- Opening Delimiter -
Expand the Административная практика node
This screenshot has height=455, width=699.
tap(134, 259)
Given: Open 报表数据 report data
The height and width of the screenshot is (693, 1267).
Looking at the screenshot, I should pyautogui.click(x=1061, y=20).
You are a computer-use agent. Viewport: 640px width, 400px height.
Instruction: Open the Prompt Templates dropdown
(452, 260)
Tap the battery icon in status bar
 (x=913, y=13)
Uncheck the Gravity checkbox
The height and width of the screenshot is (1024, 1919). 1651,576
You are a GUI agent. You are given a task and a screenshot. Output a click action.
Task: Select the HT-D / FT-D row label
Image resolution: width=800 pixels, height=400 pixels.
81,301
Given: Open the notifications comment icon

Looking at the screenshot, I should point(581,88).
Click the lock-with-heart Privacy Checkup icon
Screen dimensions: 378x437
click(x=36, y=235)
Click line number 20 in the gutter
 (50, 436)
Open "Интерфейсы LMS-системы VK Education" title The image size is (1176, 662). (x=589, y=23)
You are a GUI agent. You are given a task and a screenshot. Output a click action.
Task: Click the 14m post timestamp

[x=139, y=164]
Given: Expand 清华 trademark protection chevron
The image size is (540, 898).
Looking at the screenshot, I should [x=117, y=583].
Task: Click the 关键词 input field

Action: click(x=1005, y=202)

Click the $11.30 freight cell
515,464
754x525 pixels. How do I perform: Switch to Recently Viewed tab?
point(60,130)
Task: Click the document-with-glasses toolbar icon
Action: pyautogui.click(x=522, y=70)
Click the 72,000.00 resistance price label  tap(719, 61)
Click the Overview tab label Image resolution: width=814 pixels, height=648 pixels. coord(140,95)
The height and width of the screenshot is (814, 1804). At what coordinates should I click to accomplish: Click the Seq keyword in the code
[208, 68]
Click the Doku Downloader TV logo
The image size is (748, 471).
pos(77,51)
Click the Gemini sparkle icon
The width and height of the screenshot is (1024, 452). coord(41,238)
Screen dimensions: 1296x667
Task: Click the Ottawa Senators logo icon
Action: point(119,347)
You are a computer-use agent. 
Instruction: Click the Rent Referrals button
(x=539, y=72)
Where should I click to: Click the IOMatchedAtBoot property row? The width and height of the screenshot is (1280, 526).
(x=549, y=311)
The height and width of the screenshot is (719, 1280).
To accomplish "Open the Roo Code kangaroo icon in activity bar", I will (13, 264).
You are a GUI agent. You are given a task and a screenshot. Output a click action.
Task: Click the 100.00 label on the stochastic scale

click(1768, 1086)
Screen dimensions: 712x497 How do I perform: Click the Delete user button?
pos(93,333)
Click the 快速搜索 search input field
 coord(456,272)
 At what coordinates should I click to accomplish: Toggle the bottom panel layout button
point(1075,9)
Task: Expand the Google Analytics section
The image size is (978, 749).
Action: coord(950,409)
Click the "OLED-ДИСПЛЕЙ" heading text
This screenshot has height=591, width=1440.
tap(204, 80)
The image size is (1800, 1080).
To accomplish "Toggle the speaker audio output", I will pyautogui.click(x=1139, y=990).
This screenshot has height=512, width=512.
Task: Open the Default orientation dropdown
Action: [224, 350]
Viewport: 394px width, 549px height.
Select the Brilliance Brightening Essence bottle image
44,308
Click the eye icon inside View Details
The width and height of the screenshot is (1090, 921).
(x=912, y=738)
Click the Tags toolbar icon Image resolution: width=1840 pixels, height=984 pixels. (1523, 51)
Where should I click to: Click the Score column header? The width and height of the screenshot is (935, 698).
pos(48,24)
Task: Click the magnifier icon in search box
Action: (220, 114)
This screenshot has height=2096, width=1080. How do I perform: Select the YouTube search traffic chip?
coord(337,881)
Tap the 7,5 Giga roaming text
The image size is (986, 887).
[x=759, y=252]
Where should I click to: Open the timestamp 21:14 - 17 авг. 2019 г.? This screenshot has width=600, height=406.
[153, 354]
- Closing Delimiter -
#### [Exercise details]
Copy the full listing word for word.

#### [Finished exercise]
Expand the Административная практика node
This screenshot has height=455, width=699.
tap(134, 259)
Given: Open 报表数据 report data
The height and width of the screenshot is (693, 1267).
Looking at the screenshot, I should pyautogui.click(x=1061, y=20).
You are a computer-use agent. Viewport: 640px width, 400px height.
Instruction: Open the Prompt Templates dropdown
(452, 260)
Tap the battery icon in status bar
 (x=913, y=13)
Uncheck the Gravity checkbox
The height and width of the screenshot is (1024, 1919). 1651,576
You are a GUI agent. You are given a task and a screenshot. Output a click action.
Task: Select the HT-D / FT-D row label
Image resolution: width=800 pixels, height=400 pixels.
81,301
Given: Open the notifications comment icon

Looking at the screenshot, I should point(581,88).
Click the lock-with-heart Privacy Checkup icon
Screen dimensions: 378x437
click(x=36, y=235)
Click line number 20 in the gutter
 (50, 436)
Open "Интерфейсы LMS-системы VK Education" title The image size is (1176, 662). (x=589, y=23)
You are a GUI agent. You are given a task and a screenshot. Output a click action.
Task: Click the 14m post timestamp

[x=139, y=164]
Given: Expand 清华 trademark protection chevron
The image size is (540, 898).
Looking at the screenshot, I should [x=117, y=583].
Task: Click the 关键词 input field

Action: click(x=1005, y=202)

Click the $11.30 freight cell
515,464
754x525 pixels. How do I perform: Switch to Recently Viewed tab?
point(60,130)
Task: Click the document-with-glasses toolbar icon
Action: pyautogui.click(x=522, y=70)
Click the 72,000.00 resistance price label  tap(719, 61)
Click the Overview tab label Image resolution: width=814 pixels, height=648 pixels. coord(140,95)
The height and width of the screenshot is (814, 1804). At what coordinates should I click to accomplish: Click the Seq keyword in the code
[208, 68]
Click the Doku Downloader TV logo
The image size is (748, 471).
pos(77,51)
Click the Gemini sparkle icon
The width and height of the screenshot is (1024, 452). coord(41,238)
Screen dimensions: 1296x667
Task: Click the Ottawa Senators logo icon
Action: point(119,347)
You are a computer-use agent. 
Instruction: Click the Rent Referrals button
(x=539, y=72)
Where should I click to: Click the IOMatchedAtBoot property row? The width and height of the screenshot is (1280, 526).
(x=549, y=311)
The height and width of the screenshot is (719, 1280).
To accomplish "Open the Roo Code kangaroo icon in activity bar", I will (13, 264).
You are a GUI agent. You are given a task and a screenshot. Output a click action.
Task: Click the 100.00 label on the stochastic scale

click(1768, 1086)
Screen dimensions: 712x497 How do I perform: Click the Delete user button?
pos(93,333)
Click the 快速搜索 search input field
 coord(456,272)
 At what coordinates should I click to accomplish: Toggle the bottom panel layout button
point(1075,9)
Task: Expand the Google Analytics section
The image size is (978, 749).
Action: coord(950,409)
Click the "OLED-ДИСПЛЕЙ" heading text
This screenshot has height=591, width=1440.
tap(204, 80)
The image size is (1800, 1080).
To accomplish "Toggle the speaker audio output", I will pyautogui.click(x=1139, y=990).
This screenshot has height=512, width=512.
Task: Open the Default orientation dropdown
Action: [224, 350]
Viewport: 394px width, 549px height.
Select the Brilliance Brightening Essence bottle image
44,308
Click the eye icon inside View Details
The width and height of the screenshot is (1090, 921).
(x=912, y=738)
Click the Tags toolbar icon Image resolution: width=1840 pixels, height=984 pixels. (1523, 51)
Where should I click to: Click the Score column header? The width and height of the screenshot is (935, 698).
pos(48,24)
Task: Click the magnifier icon in search box
Action: (220, 114)
This screenshot has height=2096, width=1080. How do I perform: Select the YouTube search traffic chip?
coord(337,881)
Tap the 7,5 Giga roaming text
The image size is (986, 887).
[x=759, y=252]
Where should I click to: Open the timestamp 21:14 - 17 авг. 2019 г.? This screenshot has width=600, height=406.
[153, 354]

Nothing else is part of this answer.